From 8d6a8793d526bd176b09f4e2874b98e12e0ab731 Mon Sep 17 00:00:00 2001
From: =?UTF-8?q?Quentin=20Gallou=C3=A9dec?=
 <quentin.gallouedec@huggingface.co>
Date: Mon, 9 Dec 2024 19:33:40 +0000
Subject: [PATCH] update doc

---
 docs/source/stepwise_reward_trainer.mdx | 135 +++++++++++++++---------
 1 file changed, 83 insertions(+), 52 deletions(-)

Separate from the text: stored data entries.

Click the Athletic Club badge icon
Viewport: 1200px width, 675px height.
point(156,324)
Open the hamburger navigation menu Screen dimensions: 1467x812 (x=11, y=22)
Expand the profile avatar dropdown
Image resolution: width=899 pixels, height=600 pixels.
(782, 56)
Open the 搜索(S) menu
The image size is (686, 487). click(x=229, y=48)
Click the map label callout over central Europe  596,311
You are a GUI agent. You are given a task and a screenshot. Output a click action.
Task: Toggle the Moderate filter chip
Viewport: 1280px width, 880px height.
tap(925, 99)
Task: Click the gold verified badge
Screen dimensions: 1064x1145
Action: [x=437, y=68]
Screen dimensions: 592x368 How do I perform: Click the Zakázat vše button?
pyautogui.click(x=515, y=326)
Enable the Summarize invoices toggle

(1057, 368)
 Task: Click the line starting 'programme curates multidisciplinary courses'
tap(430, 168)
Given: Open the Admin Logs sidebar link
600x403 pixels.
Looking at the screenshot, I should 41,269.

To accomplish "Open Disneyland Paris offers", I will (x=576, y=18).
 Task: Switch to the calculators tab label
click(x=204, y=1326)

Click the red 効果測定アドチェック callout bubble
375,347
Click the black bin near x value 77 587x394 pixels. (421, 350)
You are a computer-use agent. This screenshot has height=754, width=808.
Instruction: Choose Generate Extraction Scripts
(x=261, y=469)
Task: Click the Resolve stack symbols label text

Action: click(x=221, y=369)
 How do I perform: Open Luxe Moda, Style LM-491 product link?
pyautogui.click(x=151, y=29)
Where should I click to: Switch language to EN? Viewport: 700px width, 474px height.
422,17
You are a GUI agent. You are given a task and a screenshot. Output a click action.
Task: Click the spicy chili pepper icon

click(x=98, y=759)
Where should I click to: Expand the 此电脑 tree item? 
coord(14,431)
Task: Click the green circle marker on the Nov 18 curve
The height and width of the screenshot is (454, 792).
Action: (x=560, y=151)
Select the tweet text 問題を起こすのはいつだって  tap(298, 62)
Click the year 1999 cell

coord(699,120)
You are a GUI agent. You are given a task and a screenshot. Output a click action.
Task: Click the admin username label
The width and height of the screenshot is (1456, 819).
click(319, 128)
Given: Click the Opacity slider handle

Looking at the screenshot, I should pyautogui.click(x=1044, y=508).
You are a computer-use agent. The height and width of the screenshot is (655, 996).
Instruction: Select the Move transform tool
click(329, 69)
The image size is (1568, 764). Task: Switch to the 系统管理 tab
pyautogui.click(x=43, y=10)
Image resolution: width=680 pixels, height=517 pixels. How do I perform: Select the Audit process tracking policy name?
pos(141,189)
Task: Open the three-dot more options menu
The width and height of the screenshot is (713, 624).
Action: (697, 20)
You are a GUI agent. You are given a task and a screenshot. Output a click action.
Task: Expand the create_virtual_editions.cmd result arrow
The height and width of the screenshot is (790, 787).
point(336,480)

diff --git a/docs/source/stepwise_reward_trainer.mdx b/docs/source/stepwise_reward_trainer.mdx
index ef8feef386..1e44e67036 100644
--- a/docs/source/stepwise_reward_trainer.mdx
+++ b/docs/source/stepwise_reward_trainer.mdx
@@ -10,71 +10,102 @@ The abstract from the paper is the following:
 
 This post-training method was contributed by [Gaetan Lopez](https://github.com/gaetanlop), [Lewis Tunstall](https://huggingface.co/lewtun), [Quentin Gallouédec](https://huggingface.co/qgallouedec) and [Agustín Piqueres](https://huggingface.co/plaguss).
 
-## Usage tips  
 
-The [`StepwiseRewardTrainer`] is a wrapper around the [`Trainer`] class. It needs two parameters to be set via the [`StepwiseRewardConfig`], namely:
-* `max_length`: controls the maximum length of the sequences, where a sequence is composed of the prompt and the concatenation of each completion step.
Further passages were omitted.